▶ _Exercise requirements_: An exact copy is needed of the lines from the one that contains "The image size is (1280, 720)." through the final line of the data below, with pictures left out.

◇ ◇ ◇ ◇ ◇

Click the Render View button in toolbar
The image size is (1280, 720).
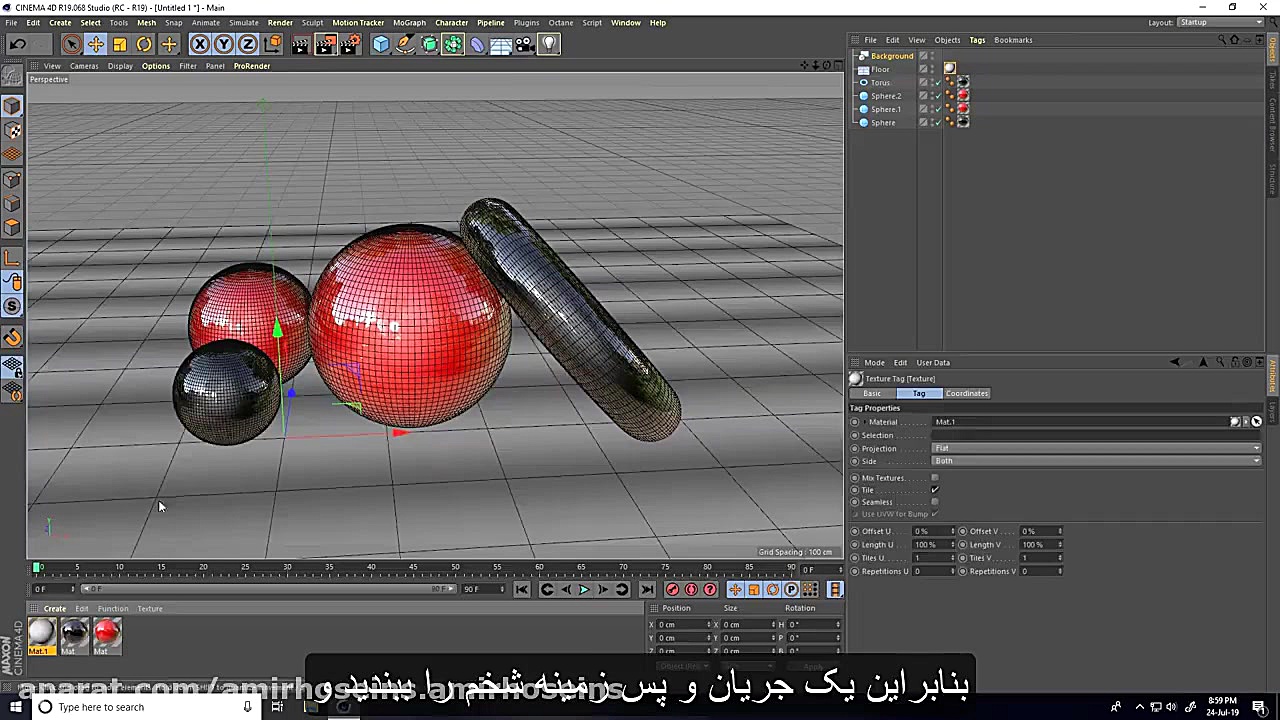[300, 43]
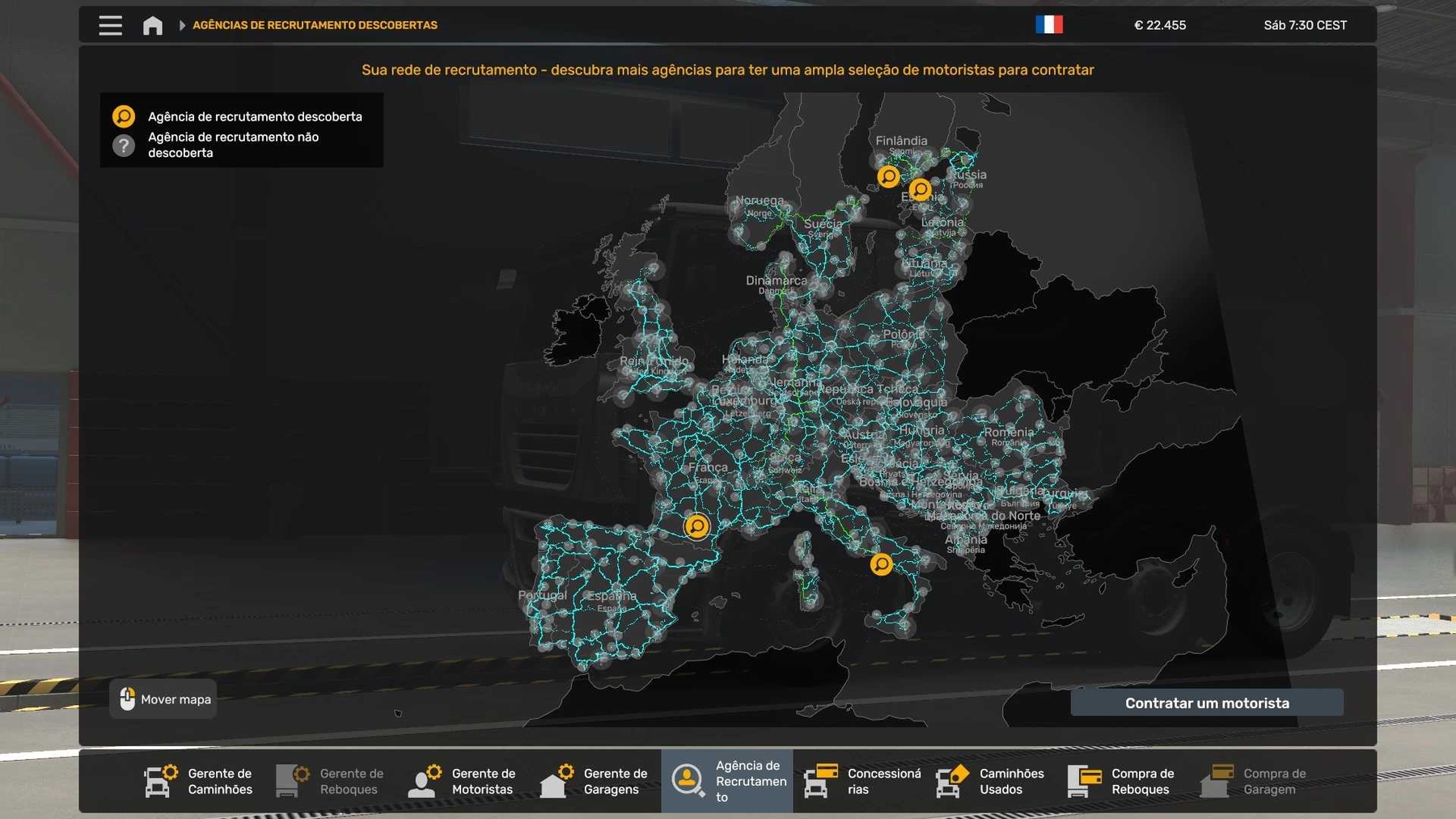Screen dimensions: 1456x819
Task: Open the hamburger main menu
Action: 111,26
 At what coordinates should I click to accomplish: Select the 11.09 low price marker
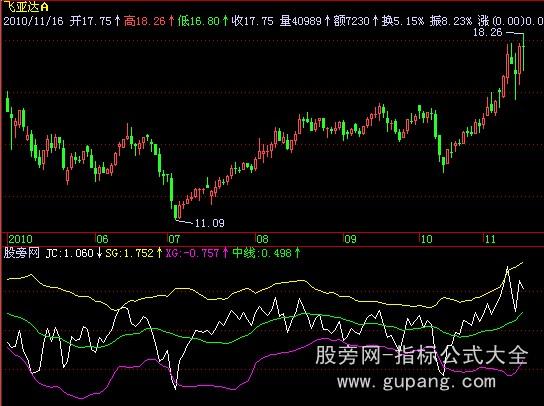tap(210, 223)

◇ ◇ ◇ ◇ ◇

▶ _Solved exercise_:
The image size is (1280, 720).
[300, 43]
Screen dimensions: 1456x819
Task: Open the hamburger main menu
Action: 111,26
 At what coordinates should I click to accomplish: Select the 11.09 low price marker
tap(210, 223)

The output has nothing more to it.